Every few months a game comes along which is so addictive, players can’t seem to put it down – no matter how frustrating it may get. Last year one of those games was Super Hexagon. After fighting his way through several levels, [Val] decided that designing a bot to beat the game would be more efficient than doing it himself. Having played a few rounds of Super Hexagon ourselves, we can’t fault him on that front!
At its core, Super Hexagon is a simple game. Walls move from the screen edges toward a ship located near the center of the screen. The player uses the arrow keys to “orbit” the ship around a central shape. Avoid getting crushed by the walls, and you’re golden. However, the entire game board is constantly spinning, expanding, contracting, flashing, and generally doing things to disorient the player while ever more complex wall patterns move in to kill you. In short, Super Hexagaon makes Touhou bullet hell games look like a cakewalk.
The first step in beating the game is to capture the screen. [Val] tried Fraps and VLC, but lags of 2 seconds or more were not going to work. Then [Val] turned to DLL Injection. Super Hexagon calls the OpenGL function glutSwapBuffers() to implement double buffering. Every frame of the game is rendered in the background. Once rendering is complete glutSwapBuffers() is called to swap the buffers, and the process starts over again. [Val] changed the game code such that his own frame capture function would be called instead of glutSwapBuffers(). Once he was done capturing the game’s video buffer, [Val] then called the real glutSwapBuffers() function. It worked perfectly.
Now that he had an image, [Val] used OpenCV to process it. Although game is graphically very noisy, there are only a few colors used at any one time. It didn’t take much work to come up with an algorithm which would create a binary image of the walls and the ship itself.
[Val] cast rays from the center of each wall through the center of the screen. The ray which was longest before intersecting another wall would be the best escape route. This simple solution worked, but only for about 40 seconds. At that point, Super Hexagon would start throwing more complex patterns, and the AI would fail. The final solution was to create an accessibility condition which also took into account how much space was available between the various approaching walls. This new version of the AI was able to beat the game.

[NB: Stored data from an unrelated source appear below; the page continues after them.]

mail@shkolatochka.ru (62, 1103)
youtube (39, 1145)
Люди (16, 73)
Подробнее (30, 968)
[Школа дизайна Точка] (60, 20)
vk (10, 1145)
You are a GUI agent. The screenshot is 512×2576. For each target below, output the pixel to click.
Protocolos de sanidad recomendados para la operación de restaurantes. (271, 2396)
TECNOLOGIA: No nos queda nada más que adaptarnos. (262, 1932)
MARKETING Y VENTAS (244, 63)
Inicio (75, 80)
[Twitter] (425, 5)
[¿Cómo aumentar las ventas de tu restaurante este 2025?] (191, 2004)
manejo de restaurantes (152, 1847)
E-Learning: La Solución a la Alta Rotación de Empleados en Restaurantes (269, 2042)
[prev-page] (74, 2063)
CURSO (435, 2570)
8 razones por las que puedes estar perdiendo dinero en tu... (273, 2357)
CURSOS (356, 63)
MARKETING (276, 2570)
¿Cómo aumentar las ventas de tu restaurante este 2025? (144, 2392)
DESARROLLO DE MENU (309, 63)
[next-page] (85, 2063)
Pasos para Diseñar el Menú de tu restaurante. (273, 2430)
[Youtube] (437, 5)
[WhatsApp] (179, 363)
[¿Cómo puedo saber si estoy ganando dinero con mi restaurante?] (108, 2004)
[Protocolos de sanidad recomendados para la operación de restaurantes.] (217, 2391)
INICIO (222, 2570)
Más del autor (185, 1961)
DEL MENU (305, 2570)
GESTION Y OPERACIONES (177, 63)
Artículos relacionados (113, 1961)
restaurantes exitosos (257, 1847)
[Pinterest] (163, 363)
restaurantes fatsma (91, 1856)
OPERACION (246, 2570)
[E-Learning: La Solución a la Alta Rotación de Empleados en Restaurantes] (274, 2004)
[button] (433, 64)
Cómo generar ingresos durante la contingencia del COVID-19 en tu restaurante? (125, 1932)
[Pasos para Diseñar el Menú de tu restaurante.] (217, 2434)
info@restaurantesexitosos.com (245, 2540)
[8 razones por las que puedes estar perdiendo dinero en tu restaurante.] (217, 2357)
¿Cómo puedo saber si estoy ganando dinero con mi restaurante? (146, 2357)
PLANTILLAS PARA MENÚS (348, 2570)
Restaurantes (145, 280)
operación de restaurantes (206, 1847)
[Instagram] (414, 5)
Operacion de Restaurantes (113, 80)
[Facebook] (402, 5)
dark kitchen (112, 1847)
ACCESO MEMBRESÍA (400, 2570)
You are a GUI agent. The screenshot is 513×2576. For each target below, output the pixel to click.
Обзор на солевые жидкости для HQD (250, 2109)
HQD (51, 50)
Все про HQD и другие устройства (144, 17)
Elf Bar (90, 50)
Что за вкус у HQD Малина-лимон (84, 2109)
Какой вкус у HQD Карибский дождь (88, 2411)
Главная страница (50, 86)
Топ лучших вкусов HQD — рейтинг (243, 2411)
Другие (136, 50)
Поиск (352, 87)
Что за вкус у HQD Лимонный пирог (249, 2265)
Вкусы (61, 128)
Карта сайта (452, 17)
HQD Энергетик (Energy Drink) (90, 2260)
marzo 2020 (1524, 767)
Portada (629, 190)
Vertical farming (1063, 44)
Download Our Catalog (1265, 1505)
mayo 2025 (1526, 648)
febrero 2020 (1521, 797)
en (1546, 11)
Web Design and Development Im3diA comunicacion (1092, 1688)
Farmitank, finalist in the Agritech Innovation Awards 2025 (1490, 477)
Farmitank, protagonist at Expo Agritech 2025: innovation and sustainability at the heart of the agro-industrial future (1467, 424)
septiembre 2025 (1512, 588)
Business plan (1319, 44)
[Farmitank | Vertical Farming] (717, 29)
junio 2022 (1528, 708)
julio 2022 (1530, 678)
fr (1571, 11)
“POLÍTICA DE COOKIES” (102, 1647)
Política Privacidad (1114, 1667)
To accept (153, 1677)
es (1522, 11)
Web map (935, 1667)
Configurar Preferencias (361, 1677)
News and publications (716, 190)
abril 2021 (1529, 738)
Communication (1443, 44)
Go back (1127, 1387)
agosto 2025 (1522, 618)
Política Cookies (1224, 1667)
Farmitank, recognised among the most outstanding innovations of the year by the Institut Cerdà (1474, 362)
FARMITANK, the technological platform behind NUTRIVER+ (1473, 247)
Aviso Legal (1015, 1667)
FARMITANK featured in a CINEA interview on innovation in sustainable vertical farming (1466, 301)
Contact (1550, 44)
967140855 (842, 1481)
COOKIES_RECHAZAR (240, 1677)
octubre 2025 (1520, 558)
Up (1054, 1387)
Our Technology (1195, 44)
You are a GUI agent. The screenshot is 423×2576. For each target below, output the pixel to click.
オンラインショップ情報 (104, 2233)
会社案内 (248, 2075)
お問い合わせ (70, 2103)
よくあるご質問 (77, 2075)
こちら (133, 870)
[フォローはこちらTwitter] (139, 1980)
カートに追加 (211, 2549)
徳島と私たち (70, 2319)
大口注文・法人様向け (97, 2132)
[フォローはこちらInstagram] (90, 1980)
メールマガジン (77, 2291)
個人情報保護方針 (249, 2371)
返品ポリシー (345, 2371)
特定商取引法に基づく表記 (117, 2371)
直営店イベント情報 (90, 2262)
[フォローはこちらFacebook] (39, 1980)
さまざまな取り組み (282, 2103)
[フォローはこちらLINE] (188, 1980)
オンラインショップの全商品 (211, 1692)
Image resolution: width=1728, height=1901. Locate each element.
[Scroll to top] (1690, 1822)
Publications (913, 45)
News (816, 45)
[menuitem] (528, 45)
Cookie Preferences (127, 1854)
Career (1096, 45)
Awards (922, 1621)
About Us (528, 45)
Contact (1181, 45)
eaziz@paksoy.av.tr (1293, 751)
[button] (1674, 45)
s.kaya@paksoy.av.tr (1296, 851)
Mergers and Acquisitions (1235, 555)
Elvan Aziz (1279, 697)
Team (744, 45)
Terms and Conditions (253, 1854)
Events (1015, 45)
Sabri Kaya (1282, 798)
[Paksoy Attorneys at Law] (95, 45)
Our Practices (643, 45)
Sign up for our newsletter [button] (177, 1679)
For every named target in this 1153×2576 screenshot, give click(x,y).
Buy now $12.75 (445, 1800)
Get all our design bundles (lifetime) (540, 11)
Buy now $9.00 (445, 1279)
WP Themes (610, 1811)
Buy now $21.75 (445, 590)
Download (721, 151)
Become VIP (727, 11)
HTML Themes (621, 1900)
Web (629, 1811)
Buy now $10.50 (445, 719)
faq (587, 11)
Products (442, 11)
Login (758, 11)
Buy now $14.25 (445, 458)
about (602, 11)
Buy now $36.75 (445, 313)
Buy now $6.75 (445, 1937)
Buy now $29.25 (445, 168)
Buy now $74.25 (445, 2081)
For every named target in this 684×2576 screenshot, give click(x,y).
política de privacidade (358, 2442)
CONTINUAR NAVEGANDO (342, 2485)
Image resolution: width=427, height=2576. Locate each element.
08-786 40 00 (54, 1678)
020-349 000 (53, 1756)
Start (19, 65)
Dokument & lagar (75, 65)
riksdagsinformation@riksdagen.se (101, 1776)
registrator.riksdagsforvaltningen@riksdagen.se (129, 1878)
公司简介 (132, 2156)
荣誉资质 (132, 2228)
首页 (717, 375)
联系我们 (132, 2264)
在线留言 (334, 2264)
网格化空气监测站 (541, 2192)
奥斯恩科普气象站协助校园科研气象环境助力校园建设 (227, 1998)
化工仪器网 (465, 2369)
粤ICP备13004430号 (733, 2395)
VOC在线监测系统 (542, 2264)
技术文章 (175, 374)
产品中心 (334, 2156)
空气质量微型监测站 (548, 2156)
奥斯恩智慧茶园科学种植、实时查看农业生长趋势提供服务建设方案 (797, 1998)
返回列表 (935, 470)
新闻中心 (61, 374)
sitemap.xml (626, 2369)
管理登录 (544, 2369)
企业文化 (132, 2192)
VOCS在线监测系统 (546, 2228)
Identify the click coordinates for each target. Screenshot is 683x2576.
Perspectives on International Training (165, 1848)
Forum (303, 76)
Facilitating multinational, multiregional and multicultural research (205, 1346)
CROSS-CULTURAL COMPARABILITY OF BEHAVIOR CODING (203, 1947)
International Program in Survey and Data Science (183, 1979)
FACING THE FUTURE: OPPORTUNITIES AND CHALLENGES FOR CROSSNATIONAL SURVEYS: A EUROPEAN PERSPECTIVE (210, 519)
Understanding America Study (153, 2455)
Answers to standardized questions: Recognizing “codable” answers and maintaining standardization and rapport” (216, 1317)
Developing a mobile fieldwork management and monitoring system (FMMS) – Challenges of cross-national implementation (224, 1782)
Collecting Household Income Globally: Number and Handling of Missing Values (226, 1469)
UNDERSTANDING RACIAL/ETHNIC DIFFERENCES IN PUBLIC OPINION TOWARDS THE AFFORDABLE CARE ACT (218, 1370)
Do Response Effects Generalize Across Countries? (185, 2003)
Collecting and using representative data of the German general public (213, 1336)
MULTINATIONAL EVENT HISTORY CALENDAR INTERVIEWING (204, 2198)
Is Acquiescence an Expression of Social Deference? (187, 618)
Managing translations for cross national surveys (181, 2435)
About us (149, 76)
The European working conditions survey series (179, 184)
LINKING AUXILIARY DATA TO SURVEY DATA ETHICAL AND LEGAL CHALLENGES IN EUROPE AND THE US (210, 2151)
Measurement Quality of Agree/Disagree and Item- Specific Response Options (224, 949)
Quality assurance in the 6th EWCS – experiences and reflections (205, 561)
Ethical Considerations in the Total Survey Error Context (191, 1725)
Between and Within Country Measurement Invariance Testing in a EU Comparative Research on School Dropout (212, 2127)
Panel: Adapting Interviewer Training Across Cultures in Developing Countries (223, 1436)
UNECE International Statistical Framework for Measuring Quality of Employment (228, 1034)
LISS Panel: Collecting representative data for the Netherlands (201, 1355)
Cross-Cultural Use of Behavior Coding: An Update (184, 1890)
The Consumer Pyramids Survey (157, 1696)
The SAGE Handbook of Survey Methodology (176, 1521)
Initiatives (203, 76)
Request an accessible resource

So was this a more efficient method than grinding through Super Hexagon manually? Since [Val] now knows all about DLL injection and OpenCV, we sure think it was!
Click past the break to see the [Val’s] bot in action!
Super Cool!!
Epilepsy!
Awesome ! A shame there are no video and data on beating the “after level 6” patterns. If you have time to waste it’s not an impossible game to beat (normal way).
Thanks!
I reran the bot just to see, and I recorded the level 6: https://www.youtube.com/watch?v=WHK-p1dpJSs
After the level 6, it does not do so good, and I never played this high, so I don’t know why.
Note, there is a video of the developer that shows that it is possible to beat that final section.
It’s not really that hard. I can beat it pretty consistently.
I suspect the reason it fails is that the wall speed is variable and even goes backwards in level 6
The wall speed has an effect on the path to safety, and I guess until now you didn’t need for your algorithm to take varying wall speed into consideration
Judging by the few frames before the crash, looks like the bot was so fast in steering the craft, that it drove it into a wall
I’d like to see that with video stabilization centered on the ship.
Does this remind anyone a little of polybias?
No, because **Polybius** (get the name right, please) was never actually a real game in the first place. It was nothing more than an urban legend for which random people made games after the fact.
Can’t beat the game? Hack the game. Kobayashi Maru.
One of my favourite games. i have beaten all levels except of the last one after around 11 hours and i hate the fact that this game is limited to 60fps. This is a game where a 144hz screen will definetly help.
The dll injection method is very interesting and probably the only way to get the required low delay.
Good work. but as always, playing for yourself is the fair and fun way ;)
Its not the only way, and it will likely introduce quite a lot of lag. but its the easiest, unfortunately the best other ways require access to private api’s , and others knowledge of pci architecture and deswizzling. windows 8 has desktop duplication, and there are some other dxgi ways of capturing the front buffer , for windowed apps.
You could probably do it with a monster FPGA by analyzing vga signal.
OR get high fps camera and analyze the data on another computer (go Pro). Then use ardunio to send control commands ;)
OR
https://www.youtube.com/watch?v=uOoXwxqeVzg
aww. well. if i saw it right he only played the third level. the end game screen appears after the first three levels but there are three more (extreme mode).
This is what i mentioned with beating all levels. The “last” one is the third level in double? speed. This is where that concept could really help as i can even feel the delay in different keyboards and controllers and did not finished level 6 yet.
Maybe there is still to much delay for the last one.
*update* sorry for that. Just seen the other video on his site and he did finish the last one successfully.
That is impressive.
Very impressive!
IMHO coding a winning strategy just because you can beats ‘the fleshy’ alternative hands down.